» **Task**: Each line, starting at the one with "You are a computer-use" and running to the end of the data below, is to be set down again exactly, both ends included; leave pictures out.
== Segment start ==
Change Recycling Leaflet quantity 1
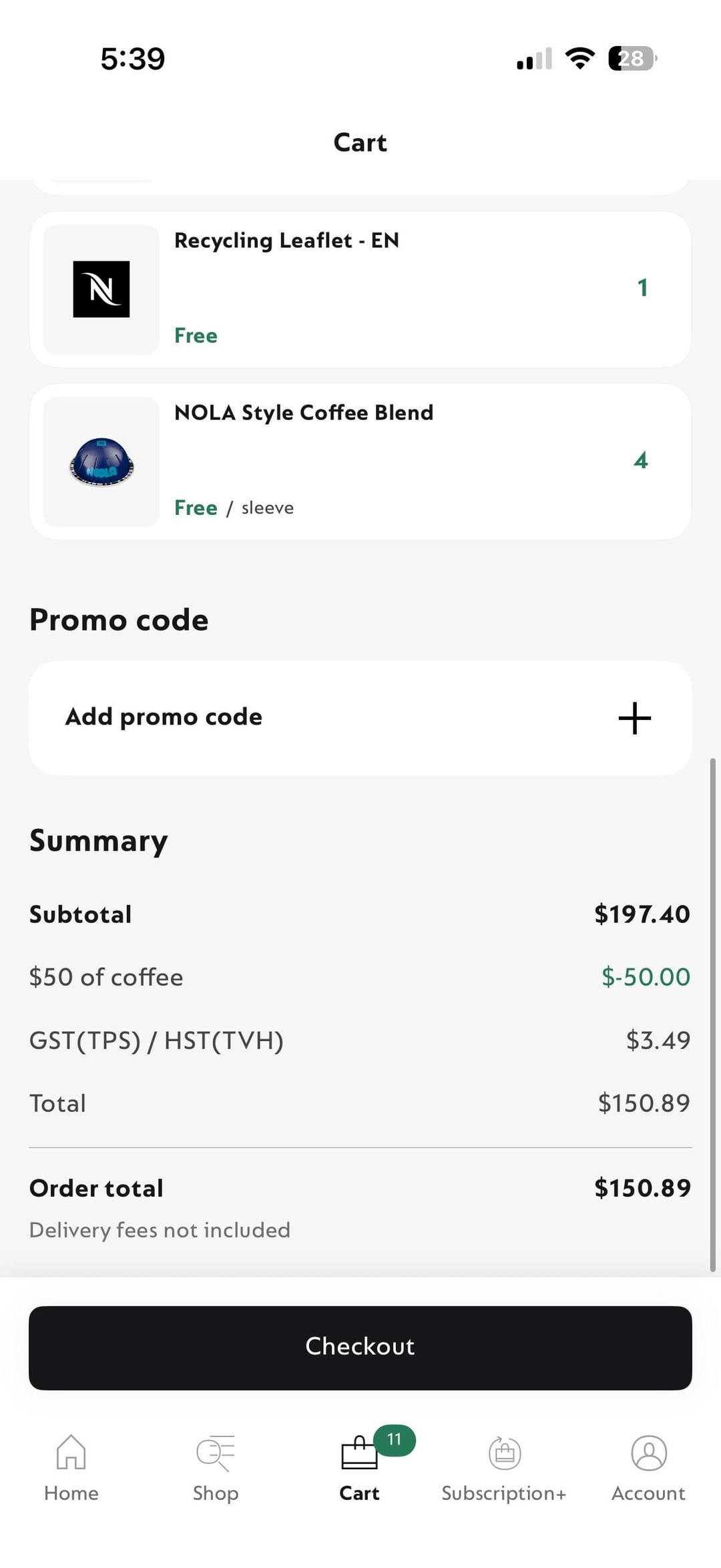This screenshot has width=721, height=1568. [x=642, y=288]
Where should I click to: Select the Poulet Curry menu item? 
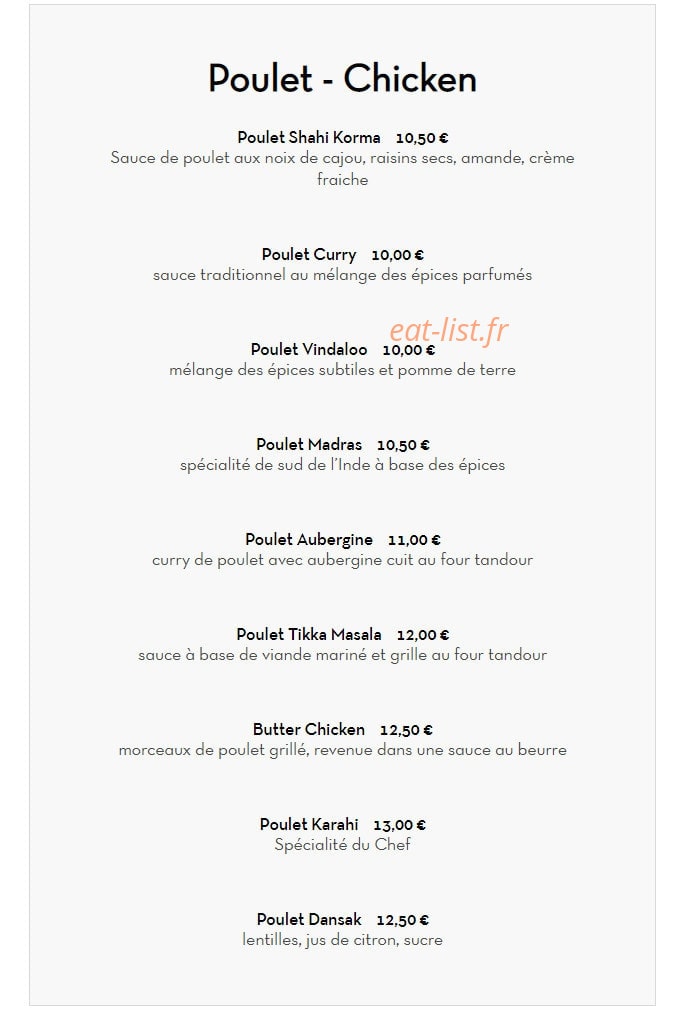[x=309, y=255]
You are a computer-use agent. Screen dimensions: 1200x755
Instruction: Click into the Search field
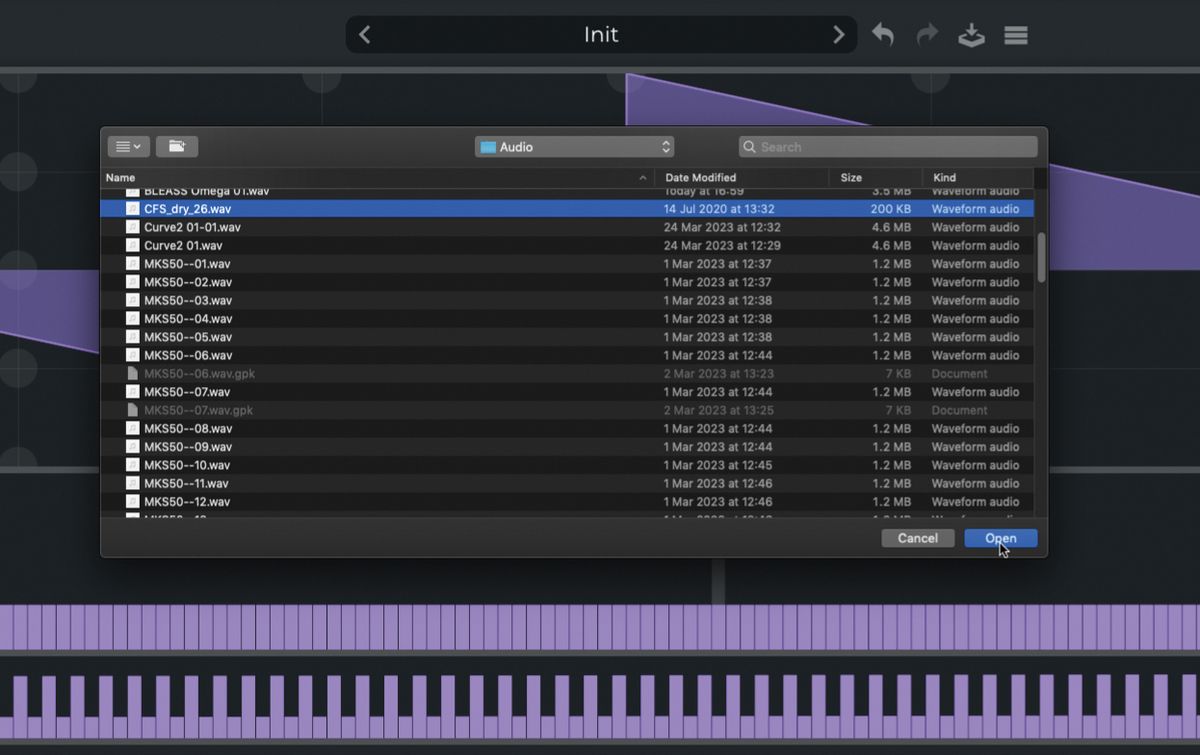point(895,147)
== Segment end ==
» **The answer**:
You are a computer-use agent. Screen dimensions: 1200x755
Instruction: Click into the Search field
point(895,147)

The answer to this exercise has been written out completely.